■ **Exercise requirements**: Extract the following lines from the records without any changes, everything from the line containing "Open Historische Bestellungen" down to the line containing "Action: pyautogui.click(x=290, y=327)", both included.

■ **Exercise inputs**:
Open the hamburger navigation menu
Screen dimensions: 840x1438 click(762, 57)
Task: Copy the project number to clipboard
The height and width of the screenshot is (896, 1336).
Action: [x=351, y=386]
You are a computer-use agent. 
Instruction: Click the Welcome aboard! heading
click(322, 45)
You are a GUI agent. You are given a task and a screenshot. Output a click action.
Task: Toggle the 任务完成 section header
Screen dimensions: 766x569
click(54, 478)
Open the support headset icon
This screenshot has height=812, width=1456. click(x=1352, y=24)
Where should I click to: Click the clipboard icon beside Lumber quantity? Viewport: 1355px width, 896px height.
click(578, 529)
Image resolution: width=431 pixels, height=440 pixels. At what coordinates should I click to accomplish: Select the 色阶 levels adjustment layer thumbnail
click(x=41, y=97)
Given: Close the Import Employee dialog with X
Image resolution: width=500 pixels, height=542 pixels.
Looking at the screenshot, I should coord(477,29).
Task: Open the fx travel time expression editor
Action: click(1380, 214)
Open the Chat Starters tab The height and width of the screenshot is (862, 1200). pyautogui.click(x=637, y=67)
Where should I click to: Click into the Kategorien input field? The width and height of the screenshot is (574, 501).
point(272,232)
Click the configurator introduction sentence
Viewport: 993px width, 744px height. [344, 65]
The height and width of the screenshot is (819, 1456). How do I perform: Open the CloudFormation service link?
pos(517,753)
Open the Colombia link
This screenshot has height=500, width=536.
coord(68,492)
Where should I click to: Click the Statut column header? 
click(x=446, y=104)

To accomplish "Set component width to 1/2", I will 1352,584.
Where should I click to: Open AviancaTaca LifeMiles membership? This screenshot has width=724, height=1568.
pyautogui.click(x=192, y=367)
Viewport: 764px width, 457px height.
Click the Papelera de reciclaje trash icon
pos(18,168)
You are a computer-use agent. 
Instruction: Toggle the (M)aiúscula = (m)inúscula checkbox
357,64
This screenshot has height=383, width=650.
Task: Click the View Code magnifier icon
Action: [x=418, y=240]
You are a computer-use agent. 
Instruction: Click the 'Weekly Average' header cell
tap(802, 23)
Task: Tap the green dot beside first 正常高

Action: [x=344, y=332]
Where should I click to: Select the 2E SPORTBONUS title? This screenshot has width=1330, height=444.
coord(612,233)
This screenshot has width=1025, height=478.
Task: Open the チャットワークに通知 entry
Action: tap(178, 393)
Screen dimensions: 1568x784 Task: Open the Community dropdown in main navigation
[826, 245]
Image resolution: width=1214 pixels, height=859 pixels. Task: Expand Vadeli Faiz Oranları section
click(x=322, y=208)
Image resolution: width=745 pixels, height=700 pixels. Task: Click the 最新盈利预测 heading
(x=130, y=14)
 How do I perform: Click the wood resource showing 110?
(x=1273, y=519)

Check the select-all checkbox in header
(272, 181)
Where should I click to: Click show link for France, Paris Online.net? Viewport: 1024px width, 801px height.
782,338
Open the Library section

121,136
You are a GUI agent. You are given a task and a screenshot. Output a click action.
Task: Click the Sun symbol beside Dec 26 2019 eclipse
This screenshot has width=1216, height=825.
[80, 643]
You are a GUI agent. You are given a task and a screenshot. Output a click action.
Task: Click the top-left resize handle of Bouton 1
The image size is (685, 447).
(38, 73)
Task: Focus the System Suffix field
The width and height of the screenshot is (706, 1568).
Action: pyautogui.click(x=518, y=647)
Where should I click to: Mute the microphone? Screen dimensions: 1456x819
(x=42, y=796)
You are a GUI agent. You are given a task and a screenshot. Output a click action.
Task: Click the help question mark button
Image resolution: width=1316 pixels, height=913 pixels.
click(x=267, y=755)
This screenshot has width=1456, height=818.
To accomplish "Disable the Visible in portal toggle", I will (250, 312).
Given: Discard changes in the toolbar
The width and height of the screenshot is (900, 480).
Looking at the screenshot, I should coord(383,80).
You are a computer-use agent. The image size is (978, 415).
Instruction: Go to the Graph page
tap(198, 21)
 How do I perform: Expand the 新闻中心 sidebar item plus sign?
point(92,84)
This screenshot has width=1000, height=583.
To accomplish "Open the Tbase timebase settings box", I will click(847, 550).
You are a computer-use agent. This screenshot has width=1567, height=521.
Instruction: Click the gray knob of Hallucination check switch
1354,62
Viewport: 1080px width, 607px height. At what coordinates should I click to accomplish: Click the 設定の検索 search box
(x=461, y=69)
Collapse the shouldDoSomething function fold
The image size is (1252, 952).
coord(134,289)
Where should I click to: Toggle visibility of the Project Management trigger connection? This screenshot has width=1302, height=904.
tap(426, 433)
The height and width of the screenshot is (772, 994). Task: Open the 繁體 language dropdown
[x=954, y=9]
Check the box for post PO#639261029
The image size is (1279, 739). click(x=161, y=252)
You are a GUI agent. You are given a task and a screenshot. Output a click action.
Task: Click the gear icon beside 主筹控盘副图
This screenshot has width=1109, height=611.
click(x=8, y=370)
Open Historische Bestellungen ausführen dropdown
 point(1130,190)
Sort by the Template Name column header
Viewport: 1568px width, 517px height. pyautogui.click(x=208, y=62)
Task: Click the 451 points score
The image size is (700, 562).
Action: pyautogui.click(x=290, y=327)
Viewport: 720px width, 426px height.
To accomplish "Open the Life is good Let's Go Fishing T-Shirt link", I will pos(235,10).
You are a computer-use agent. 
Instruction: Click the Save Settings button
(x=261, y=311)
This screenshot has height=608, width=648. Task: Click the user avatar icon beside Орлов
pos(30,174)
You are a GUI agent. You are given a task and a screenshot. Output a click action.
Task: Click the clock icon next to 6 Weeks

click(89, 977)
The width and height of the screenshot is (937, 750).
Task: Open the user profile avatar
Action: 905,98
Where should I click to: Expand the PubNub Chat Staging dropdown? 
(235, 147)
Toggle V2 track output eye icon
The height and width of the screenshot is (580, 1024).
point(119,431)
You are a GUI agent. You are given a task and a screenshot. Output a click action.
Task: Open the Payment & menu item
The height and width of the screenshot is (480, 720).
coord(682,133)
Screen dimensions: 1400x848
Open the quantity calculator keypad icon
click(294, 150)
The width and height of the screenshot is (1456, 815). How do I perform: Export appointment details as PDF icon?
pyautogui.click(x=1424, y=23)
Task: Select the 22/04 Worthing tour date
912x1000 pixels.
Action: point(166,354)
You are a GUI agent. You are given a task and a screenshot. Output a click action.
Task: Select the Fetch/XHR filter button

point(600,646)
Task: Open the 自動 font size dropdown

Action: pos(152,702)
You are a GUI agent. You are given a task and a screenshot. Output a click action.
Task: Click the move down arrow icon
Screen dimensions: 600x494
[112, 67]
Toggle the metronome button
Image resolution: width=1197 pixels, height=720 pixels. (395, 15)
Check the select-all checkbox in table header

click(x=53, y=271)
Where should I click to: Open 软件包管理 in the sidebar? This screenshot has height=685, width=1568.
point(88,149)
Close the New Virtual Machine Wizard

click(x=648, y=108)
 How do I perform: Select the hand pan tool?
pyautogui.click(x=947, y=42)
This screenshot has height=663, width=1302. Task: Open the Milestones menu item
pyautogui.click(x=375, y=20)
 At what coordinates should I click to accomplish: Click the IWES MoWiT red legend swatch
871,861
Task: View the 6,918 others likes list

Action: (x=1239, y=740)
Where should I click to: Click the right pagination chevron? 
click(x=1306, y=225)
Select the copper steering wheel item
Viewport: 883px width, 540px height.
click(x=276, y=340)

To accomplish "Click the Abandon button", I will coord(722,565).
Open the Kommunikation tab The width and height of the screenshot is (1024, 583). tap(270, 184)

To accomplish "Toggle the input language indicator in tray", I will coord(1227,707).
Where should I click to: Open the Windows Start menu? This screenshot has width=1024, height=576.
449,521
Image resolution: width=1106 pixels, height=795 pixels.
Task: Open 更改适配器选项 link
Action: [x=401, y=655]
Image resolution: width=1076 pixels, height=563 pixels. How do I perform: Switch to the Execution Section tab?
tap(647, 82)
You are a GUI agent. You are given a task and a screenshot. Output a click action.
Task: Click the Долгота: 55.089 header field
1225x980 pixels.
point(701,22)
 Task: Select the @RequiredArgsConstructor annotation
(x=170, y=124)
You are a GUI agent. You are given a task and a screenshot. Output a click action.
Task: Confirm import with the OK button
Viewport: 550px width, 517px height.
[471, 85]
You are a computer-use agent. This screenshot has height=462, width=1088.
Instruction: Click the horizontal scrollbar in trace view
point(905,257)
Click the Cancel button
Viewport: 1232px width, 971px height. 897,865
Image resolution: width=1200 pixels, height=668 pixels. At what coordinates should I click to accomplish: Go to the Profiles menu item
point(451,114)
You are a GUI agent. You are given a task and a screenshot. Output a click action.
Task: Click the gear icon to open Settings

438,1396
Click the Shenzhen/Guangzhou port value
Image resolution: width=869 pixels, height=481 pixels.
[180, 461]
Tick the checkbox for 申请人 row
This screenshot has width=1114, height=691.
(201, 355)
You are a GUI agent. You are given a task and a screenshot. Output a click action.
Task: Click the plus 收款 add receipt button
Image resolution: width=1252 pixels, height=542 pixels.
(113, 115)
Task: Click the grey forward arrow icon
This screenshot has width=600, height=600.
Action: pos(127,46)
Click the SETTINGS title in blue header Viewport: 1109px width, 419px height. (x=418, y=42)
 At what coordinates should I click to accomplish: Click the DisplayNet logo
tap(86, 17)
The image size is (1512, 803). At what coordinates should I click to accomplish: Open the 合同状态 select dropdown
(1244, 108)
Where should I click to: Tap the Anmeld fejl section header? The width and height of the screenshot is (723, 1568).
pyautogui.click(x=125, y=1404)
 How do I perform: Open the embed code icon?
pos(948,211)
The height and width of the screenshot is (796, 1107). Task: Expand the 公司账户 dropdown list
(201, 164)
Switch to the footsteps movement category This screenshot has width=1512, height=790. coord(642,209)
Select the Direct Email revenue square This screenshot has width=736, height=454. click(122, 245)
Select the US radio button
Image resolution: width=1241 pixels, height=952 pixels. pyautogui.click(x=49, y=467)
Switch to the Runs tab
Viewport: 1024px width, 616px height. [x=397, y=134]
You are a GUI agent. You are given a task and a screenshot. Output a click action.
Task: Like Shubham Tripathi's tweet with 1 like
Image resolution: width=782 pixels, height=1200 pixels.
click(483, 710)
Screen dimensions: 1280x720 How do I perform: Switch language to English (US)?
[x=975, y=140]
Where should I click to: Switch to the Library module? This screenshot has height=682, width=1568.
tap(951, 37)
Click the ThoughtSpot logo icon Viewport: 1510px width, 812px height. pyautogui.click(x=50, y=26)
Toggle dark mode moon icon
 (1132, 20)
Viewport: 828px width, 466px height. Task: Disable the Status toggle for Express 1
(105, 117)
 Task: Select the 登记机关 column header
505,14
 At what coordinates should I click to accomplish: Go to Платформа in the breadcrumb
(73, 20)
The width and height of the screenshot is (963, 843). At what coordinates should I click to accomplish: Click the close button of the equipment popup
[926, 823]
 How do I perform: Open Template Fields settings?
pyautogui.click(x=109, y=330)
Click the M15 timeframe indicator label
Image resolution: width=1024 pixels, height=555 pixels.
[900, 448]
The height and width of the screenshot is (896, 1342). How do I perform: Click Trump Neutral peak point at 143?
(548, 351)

■ **Complete response**:
Open Historische Bestellungen ausführen dropdown
 point(1130,190)
Sort by the Template Name column header
Viewport: 1568px width, 517px height. pyautogui.click(x=208, y=62)
Task: Click the 451 points score
The image size is (700, 562).
Action: pyautogui.click(x=290, y=327)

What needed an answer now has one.